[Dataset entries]
┄┄┄┄┄┄┄┄┄┄┄┄┄┄┄┄┄┄┄┄

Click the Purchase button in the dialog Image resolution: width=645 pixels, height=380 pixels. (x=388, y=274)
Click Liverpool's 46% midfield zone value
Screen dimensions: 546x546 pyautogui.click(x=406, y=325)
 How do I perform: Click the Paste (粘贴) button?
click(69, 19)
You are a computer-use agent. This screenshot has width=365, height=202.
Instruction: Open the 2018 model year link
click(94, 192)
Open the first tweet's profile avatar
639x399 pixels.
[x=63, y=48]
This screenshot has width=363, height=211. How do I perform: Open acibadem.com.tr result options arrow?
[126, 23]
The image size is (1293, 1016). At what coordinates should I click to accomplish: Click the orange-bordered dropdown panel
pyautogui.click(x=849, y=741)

┄┄┄┄┄┄┄┄┄┄┄┄┄┄┄┄┄┄┄┄

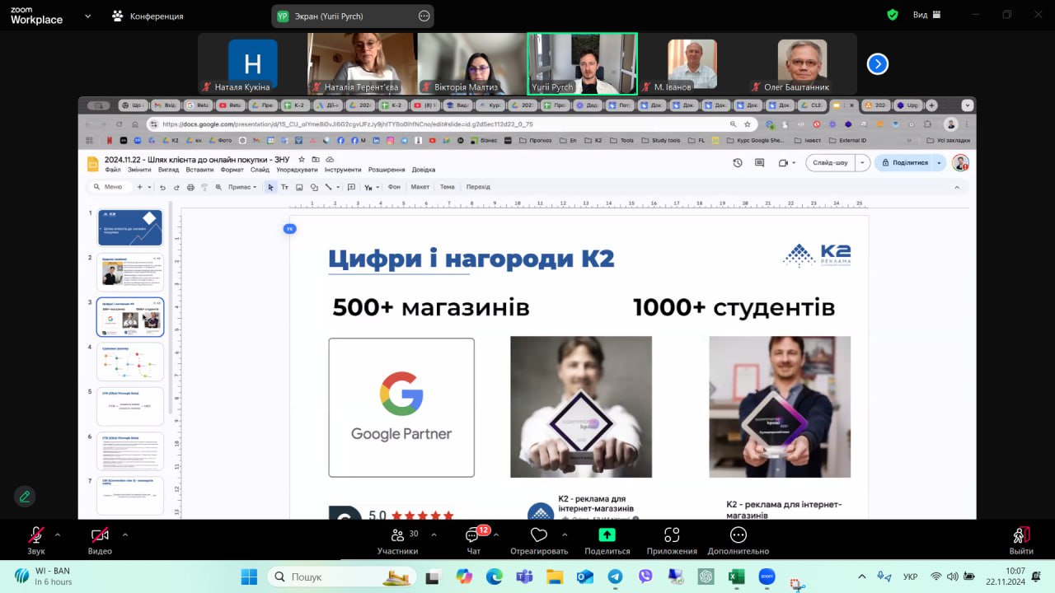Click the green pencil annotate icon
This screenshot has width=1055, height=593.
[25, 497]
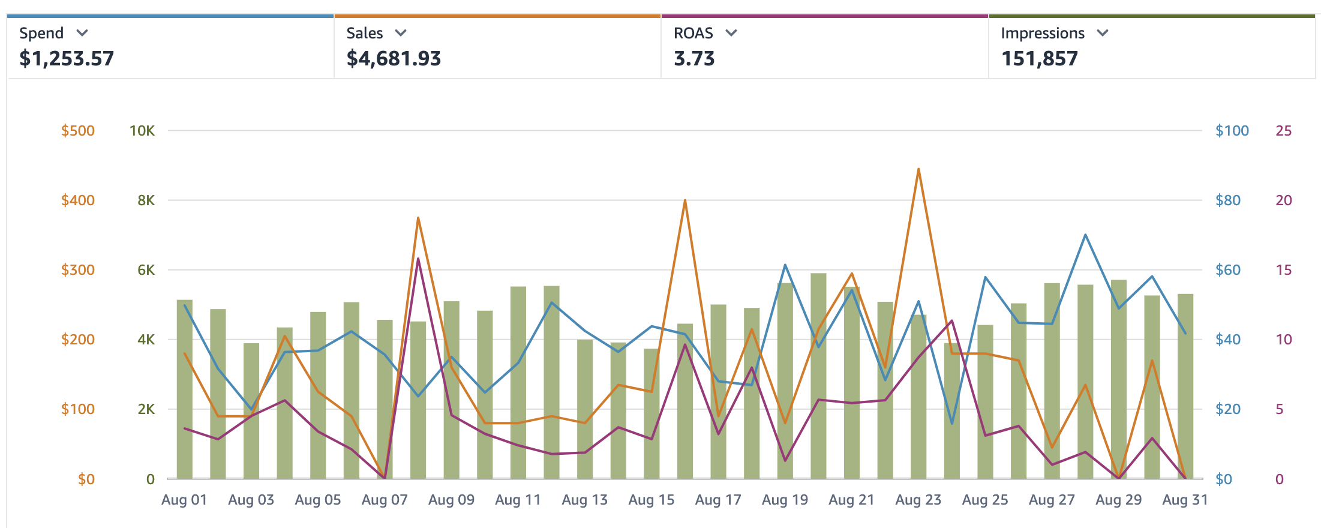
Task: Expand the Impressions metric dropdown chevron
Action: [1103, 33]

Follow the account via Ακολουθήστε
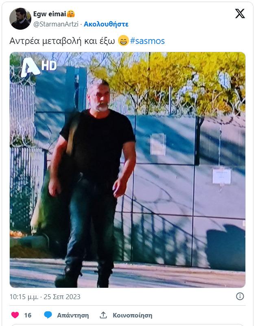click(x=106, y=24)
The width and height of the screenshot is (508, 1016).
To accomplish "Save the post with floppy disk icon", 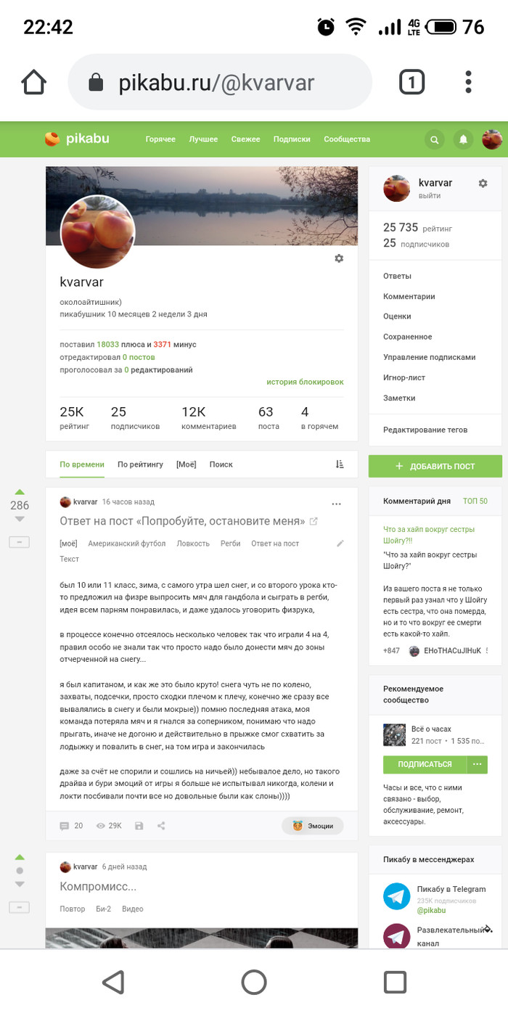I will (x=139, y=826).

┄┄┄┄┄┄┄┄┄┄┄┄┄┄┄┄┄┄┄┄

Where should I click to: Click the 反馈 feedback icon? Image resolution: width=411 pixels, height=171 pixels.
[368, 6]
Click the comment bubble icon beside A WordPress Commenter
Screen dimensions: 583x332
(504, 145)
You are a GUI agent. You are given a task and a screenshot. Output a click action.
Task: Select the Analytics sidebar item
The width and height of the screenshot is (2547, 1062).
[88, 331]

┄┄┄┄┄┄┄┄┄┄┄┄┄┄┄┄┄┄┄┄

> **Task goal**:
Tally each line above that includes "agent". Reply with the total only.

> **Answer to this exercise**:
2